上写真=3試合ぶりに帰ってきたキャプテン。佐藤和弘が松本の守備を引き締めた(写真◎J.LEAGUE)
■2021年5月9日 明治安田生命J2リーグ第13節(@デンカS/観衆13,101人)
新潟 0-0 松本
「どっちに転んでもおかしくないゲーム」
3試合ぶりに帰ってきた松本山雅FCのキャプテンが、無敗で首位のアルビレックス新潟を相手にもさすがの存在感を示した。
負傷明けということでコンディションは「まだまだ戻っていないところがありました」と認めつつも、きっちりフル出場。「チームのみんながカバーしてくれたので、90分できました」と仲間に感謝するところは、さすがキャプテンだ。
成果としては、新潟を相手に無失点で封じ込んだことだろう。ここまで31ゴールの攻撃力を無力化して、今季初めてノーゴールに抑えてみせた。ポイントは絶好調のドリブラー、本間至恩をストップすることだったが、柴田峡監督は大野佑哉にマークを命じつつ、本間とは逆サイド、こちらの左サイドにボールを動かすような守備を貫いた。佐藤もボランチとしてそのタスクの実行に大きく貢献した。
「前半はトヨ(阪野豊史)をサイドバックに行かせることによって(新潟の)左からの進入を防げたのがはまって、いい形ができたと思っています」
堀米悠斗から本間へのパスを寸断することで、危険なシーンの「予防」に成功していた。前半の飲水タイム明けには本間がいつもの場所を避けて中央にポジションを移したことでも、その効果が分かるだろう。
守備はおおむね成功。そこからの攻撃が課題になりそうだ。
「意識していたことは特にないですけど、こちらの左サイドで相手の右サイドバックとサイドハーフのところがあまりうまくいっていなかったので、それにつけ込んでクロスを上げられれば怖い形になったかなと、やっていて思いましたね。ピッチの中では外山(凌)と下川(陽太)と話をしながら、サイドを変えないでそっちで崩そうと話していました」
新潟の右サイドバック藤原奏哉と右サイドハーフ星雄次の関係に緩みがあると見抜くのは、さすがの視点。対面のワイドに入る外山と3バックの左の下川を生かそうとするマネジメント能力は、この人ならではだろう。
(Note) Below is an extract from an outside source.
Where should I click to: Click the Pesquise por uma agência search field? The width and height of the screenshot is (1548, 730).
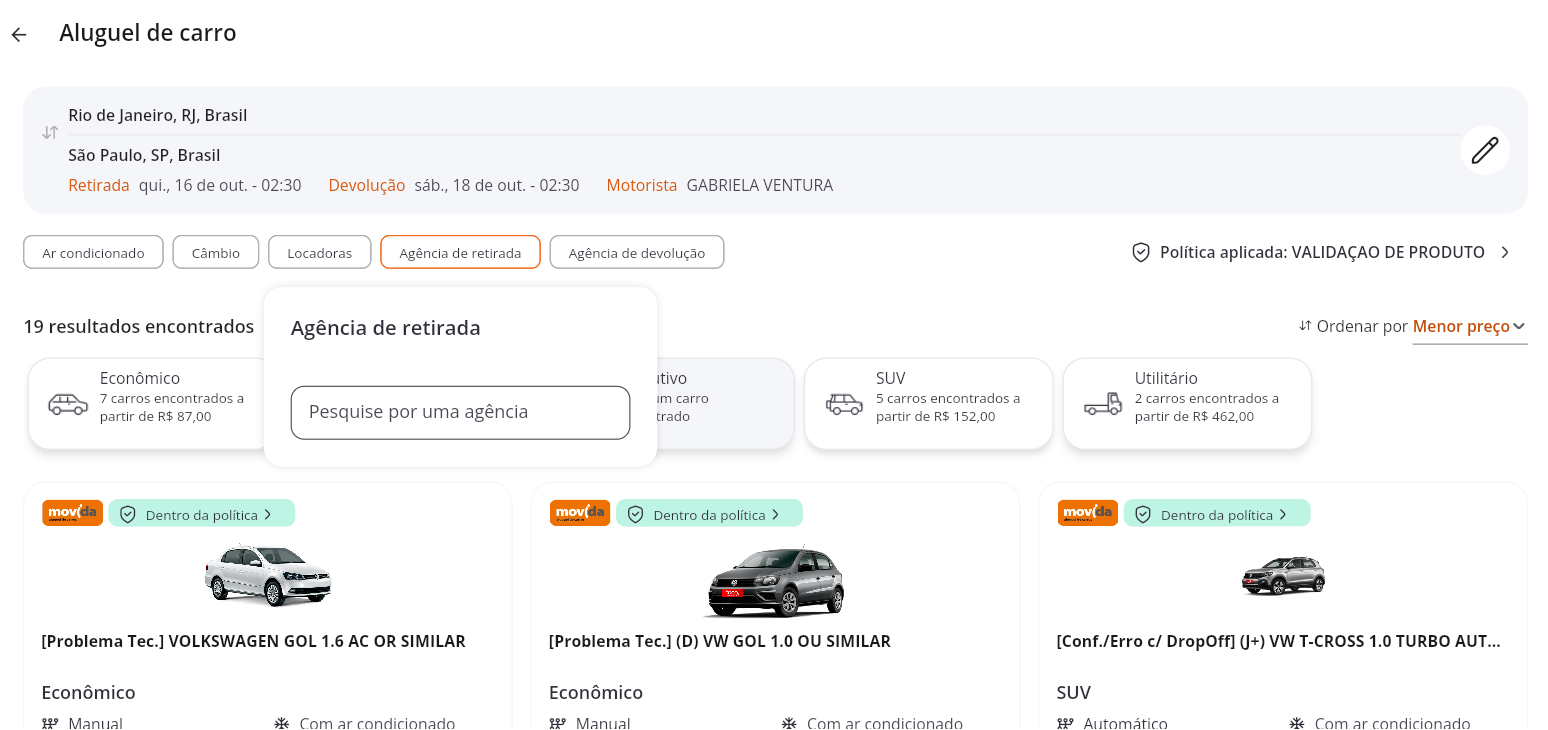click(460, 412)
これで連勝は3でストップしたものの、2つの3連戦で3勝2分け1敗と調子を上げてきた。
「苦しみながらも勝ってきたことは、チームとしてはすごくポジティブな要因です。ただ、今日のようにどっちに転んでもおかしくないゲームのときに、先制点を取れて勝ち点3をつかめなければいけないのが今後の課題です」
その課題に立ち向かうチームに、信頼の厚いキャプテンが帰ってきたことが何より頼もしい。